Post installation steps.

  1. Install the updates. Whether you prefer Update Manager GUI, apt-get or aptitude - just do it right now.
  2. Does your processor support hardware AES acceleration (aka AES New Instructions)? If so, check that you're making use of it. Check processor manufacturer website (here is the Intel list) or run cat /proc/cpuinfo and search flags for aes. If you find it, make sure that the proper kernel module is loaded by executing lsmod | grep aesni. If nothing appears, try to execute modprobe aesni_intel as root and then lsmod | grep aesni again. If module loads successfully, you need to add aesni_intel line to two files: /etc/modules and /etc/initramfs-tools/modules. First one ensures the module is loaded (and thus used to accelerate disk reads/writes) on system boot, the other one controls which modules are used by initramfs, ie. during the boot process. After the change to initramfs config files you also need to rebuild it with update-initramfs -u command (as root).
    Note:Intel website states that for some CPUs AES support is enabled by BIOS update (ie. some HP Probook 63xx models). If this is your case, update BIOS first.
  3. Do you use any device with FireWire interface? If not, it's a good idea to blacklist the relevant kernel modules to prevent inteption tool attack. All it takes is to create (as root) a file /etc/modprobe.d/blacklist-firewire.conf (name does not matter as long as it ends with .conf) and add two lines to it:
    blacklist firewire_sbp2
    blacklist firewire_core
    Note: disabling FireWire in BIOS/UEFI is also a good idea but will not save you from inserting a FireWire card to laptop's PCMCIA or ExpressCard slot.
  4. Think of backing up your Linux installation. Tools like rsync or duplicity do a good job here. Make sure not only your files but also vital LUKS and LVM structures are backed up (see my recent post). It's a good idea to keep your backups encrypted as well.

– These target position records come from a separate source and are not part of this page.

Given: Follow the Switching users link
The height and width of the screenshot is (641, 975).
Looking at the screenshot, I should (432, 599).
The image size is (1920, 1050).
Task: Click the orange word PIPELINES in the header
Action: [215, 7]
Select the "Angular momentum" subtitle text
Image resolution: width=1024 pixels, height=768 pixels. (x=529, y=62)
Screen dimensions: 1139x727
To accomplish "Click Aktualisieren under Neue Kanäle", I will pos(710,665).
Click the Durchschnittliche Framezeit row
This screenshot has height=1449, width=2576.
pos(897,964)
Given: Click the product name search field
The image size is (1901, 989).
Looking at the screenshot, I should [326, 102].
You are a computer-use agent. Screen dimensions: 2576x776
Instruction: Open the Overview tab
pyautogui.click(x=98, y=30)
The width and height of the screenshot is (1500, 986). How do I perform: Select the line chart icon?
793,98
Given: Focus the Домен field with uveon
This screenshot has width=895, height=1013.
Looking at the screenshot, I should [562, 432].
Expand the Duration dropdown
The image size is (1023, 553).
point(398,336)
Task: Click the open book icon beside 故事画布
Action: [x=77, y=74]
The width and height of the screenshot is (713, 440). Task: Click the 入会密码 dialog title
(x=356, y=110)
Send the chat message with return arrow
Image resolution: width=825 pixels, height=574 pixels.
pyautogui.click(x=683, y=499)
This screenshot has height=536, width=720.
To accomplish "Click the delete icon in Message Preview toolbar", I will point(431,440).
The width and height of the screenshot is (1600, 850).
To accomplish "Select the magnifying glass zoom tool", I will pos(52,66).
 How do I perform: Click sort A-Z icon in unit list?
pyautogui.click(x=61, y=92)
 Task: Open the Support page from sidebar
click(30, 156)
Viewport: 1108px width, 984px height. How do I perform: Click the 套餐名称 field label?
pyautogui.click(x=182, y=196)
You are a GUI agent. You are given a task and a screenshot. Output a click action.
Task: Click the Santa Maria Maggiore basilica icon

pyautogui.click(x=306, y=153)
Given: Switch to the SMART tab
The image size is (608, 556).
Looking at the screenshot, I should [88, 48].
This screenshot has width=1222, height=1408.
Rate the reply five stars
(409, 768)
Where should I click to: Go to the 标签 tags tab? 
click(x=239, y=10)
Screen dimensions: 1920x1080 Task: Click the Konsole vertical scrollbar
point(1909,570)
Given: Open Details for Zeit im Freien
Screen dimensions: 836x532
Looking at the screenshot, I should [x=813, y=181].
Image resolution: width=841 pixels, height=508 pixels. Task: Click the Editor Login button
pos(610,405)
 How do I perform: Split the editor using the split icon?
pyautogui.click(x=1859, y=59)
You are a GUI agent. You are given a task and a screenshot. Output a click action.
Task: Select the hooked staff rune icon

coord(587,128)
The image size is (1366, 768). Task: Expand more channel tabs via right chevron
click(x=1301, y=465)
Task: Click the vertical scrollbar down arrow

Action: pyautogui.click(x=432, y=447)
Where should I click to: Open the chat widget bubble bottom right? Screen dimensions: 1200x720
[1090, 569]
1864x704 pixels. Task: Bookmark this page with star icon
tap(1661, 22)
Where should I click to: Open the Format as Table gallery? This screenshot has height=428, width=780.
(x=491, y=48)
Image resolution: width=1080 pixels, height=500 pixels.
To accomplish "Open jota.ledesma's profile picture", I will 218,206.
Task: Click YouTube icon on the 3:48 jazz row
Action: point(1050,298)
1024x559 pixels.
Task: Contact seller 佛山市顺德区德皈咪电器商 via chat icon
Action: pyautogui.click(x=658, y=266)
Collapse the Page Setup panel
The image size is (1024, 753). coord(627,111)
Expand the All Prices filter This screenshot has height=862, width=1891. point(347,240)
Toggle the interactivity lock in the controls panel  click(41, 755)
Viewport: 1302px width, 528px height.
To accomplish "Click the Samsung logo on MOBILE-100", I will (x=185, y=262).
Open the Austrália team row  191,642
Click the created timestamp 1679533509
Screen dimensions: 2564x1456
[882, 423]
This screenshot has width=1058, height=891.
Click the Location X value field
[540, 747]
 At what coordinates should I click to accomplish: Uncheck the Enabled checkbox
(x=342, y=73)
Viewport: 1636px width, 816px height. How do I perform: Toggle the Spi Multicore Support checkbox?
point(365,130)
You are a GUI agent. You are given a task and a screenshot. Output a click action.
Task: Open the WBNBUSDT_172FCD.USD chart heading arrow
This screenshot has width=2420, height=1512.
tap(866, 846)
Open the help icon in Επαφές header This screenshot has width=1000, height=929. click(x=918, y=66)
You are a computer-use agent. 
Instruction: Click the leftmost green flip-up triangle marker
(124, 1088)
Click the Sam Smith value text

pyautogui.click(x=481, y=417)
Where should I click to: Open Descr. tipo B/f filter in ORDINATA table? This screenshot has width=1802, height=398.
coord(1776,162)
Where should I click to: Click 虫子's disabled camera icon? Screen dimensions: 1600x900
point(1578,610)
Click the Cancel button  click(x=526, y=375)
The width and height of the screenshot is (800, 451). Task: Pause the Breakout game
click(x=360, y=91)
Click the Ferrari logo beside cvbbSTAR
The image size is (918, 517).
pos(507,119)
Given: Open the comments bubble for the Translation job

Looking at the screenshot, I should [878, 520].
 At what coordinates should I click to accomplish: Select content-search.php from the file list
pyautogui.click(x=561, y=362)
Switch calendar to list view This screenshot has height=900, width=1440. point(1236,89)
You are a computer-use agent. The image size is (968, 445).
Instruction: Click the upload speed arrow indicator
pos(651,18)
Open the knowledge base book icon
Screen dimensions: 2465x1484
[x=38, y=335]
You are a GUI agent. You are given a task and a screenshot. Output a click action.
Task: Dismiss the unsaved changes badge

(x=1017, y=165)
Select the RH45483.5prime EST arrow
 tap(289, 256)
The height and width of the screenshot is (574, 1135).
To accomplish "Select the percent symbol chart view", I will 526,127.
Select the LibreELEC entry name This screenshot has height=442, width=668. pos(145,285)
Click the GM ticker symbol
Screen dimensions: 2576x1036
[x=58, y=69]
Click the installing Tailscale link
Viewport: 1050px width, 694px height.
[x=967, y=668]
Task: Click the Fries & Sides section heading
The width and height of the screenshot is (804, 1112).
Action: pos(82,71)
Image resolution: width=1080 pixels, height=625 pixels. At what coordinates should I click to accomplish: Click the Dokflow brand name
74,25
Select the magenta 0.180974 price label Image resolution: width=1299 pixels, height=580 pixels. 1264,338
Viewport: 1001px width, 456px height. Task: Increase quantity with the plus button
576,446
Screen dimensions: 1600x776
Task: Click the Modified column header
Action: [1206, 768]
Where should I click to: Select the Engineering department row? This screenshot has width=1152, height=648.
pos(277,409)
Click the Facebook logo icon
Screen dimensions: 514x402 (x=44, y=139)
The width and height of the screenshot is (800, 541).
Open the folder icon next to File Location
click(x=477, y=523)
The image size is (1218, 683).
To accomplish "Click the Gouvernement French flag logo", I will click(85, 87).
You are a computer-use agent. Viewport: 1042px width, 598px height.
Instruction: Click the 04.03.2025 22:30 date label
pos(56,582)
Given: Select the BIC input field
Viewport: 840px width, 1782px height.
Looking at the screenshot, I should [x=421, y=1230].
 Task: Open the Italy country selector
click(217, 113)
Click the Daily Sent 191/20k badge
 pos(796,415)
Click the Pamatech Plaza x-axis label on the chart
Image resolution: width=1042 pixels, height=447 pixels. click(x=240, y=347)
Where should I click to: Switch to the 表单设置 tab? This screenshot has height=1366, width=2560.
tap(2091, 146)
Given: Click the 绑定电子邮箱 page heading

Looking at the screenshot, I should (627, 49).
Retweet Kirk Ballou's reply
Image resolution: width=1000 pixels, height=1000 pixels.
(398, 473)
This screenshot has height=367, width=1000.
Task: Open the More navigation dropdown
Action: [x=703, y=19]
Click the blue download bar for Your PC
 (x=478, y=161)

I am planning to discuss ways to access Truecrypt volume from Linux and LUKS containers under Windows in some future post.

Alternative: anti-theft bait OS

Even if you don't use Windows at all but bought a laptop with Microsoft tax Windows license, you may consider sacrificing some disk space and installing a "bait" OS, the one you won't use at all but leave it unsecured so a potential thief may try using it for some time. Set up a pure Windows installation without encryption, passwords etc. and install an anti-theft application which will help locating your laptop if a person who stole it powers it on and connects to the Internet. It seems the only software of that type that at least tries to act in open-source manner is Prey; there was also Adeona which aimed to have some really reasonable security assumptions but it looks like a dead project now. Note: remember that by installing such software you expose yourself to the company behind it. Fork Ltd., The company behind Prey is operated from Chile or Hongkong (their website does not state it clearly) and the some serious issues were found in the software. That's why I would only recommend to install it on a system you do not use on a daily basis.

The bait OS idea is taken from a fantastic post by Mike Cardwell, who also wrote about setting up OpenVPN client on such system. This way all the traffic from the stolen machine is sent through a server which is under his control, giving him chance to learn more about the attacker by spying on the traffic they generate.

You may also consider leaving a "My address.txt" on the desktop with your contact data - just in case your machine is lost and found by someone with good intentions.

*) "Install Windows first" is a general rule of thumb when making a dual-boot Windows/Linux setup; Microsoft installers completely ignore non-Microsoft OSes while GNU GRUB bootloader used by almost all GNU/Linux distros detects and boots Windows partitions properly.